───── EXTRACTED RECORDS ─────

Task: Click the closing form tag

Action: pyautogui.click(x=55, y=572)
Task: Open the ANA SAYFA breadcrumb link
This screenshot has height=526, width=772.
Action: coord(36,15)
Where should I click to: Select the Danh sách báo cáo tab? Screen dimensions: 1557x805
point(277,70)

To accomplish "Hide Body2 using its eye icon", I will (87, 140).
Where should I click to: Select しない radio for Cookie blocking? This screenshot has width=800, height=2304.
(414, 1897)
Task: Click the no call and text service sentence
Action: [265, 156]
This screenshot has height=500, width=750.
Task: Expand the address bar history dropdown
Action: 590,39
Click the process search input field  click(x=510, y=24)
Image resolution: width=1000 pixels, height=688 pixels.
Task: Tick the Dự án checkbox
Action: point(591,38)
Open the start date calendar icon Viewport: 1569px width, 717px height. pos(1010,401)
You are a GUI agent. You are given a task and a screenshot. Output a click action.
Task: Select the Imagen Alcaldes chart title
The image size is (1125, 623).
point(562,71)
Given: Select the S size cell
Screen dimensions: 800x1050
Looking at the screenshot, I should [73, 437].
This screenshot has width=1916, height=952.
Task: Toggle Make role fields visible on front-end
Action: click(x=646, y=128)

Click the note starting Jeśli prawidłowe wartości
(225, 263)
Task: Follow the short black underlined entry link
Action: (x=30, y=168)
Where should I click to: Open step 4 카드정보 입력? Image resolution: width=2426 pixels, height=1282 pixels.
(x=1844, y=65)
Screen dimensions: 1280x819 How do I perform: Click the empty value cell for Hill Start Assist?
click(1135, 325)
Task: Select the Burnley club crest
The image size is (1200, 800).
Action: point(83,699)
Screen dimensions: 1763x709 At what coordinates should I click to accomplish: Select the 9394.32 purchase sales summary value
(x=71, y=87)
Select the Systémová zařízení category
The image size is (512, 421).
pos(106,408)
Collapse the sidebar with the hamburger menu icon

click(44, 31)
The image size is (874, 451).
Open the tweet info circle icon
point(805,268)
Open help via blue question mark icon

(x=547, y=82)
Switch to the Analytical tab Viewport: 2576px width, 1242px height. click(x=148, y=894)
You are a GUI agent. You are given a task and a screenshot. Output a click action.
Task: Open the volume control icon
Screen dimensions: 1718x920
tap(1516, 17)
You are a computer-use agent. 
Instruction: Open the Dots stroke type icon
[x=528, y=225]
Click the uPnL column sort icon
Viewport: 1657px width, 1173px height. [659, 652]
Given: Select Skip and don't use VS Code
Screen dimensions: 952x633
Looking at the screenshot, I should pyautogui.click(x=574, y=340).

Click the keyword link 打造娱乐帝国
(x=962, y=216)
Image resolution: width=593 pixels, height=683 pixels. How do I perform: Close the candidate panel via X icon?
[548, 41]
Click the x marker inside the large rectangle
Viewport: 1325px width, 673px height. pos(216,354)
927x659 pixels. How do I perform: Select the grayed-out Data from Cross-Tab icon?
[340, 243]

─────

YOUR OBJECTIVE :: Transcribe, in full, each record that appears above.

TASK RESULT ::
Task: Click the closing form tag

Action: pyautogui.click(x=55, y=572)
Task: Open the ANA SAYFA breadcrumb link
This screenshot has height=526, width=772.
Action: coord(36,15)
Where should I click to: Select the Danh sách báo cáo tab? Screen dimensions: 1557x805
point(277,70)

To accomplish "Hide Body2 using its eye icon", I will (87, 140).
Where should I click to: Select しない radio for Cookie blocking? This screenshot has width=800, height=2304.
(414, 1897)
Task: Click the no call and text service sentence
Action: [265, 156]
This screenshot has height=500, width=750.
Task: Expand the address bar history dropdown
Action: 590,39
Click the process search input field  click(x=510, y=24)
Image resolution: width=1000 pixels, height=688 pixels.
Task: Tick the Dự án checkbox
Action: point(591,38)
Open the start date calendar icon Viewport: 1569px width, 717px height. pos(1010,401)
You are a GUI agent. You are given a task and a screenshot. Output a click action.
Task: Select the Imagen Alcaldes chart title
The image size is (1125, 623).
point(562,71)
Given: Select the S size cell
Screen dimensions: 800x1050
Looking at the screenshot, I should [73, 437].
This screenshot has width=1916, height=952.
Task: Toggle Make role fields visible on front-end
Action: click(x=646, y=128)

Click the note starting Jeśli prawidłowe wartości
(225, 263)
Task: Follow the short black underlined entry link
Action: (x=30, y=168)
Where should I click to: Open step 4 카드정보 입력? Image resolution: width=2426 pixels, height=1282 pixels.
(x=1844, y=65)
Screen dimensions: 1280x819 How do I perform: Click the empty value cell for Hill Start Assist?
click(1135, 325)
Task: Select the Burnley club crest
The image size is (1200, 800).
Action: point(83,699)
Screen dimensions: 1763x709 At what coordinates should I click to accomplish: Select the 9394.32 purchase sales summary value
(x=71, y=87)
Select the Systémová zařízení category
The image size is (512, 421).
pos(106,408)
Collapse the sidebar with the hamburger menu icon

click(44, 31)
The image size is (874, 451).
Open the tweet info circle icon
point(805,268)
Open help via blue question mark icon

(x=547, y=82)
Switch to the Analytical tab Viewport: 2576px width, 1242px height. click(x=148, y=894)
You are a GUI agent. You are given a task and a screenshot. Output a click action.
Task: Open the volume control icon
Screen dimensions: 1718x920
tap(1516, 17)
You are a computer-use agent. 
Instruction: Open the Dots stroke type icon
[x=528, y=225]
Click the uPnL column sort icon
Viewport: 1657px width, 1173px height. [659, 652]
Given: Select Skip and don't use VS Code
Screen dimensions: 952x633
Looking at the screenshot, I should pyautogui.click(x=574, y=340).

Click the keyword link 打造娱乐帝国
(x=962, y=216)
Image resolution: width=593 pixels, height=683 pixels. How do I perform: Close the candidate panel via X icon?
[548, 41]
Click the x marker inside the large rectangle
Viewport: 1325px width, 673px height. pos(216,354)
927x659 pixels. How do I perform: Select the grayed-out Data from Cross-Tab icon?
[340, 243]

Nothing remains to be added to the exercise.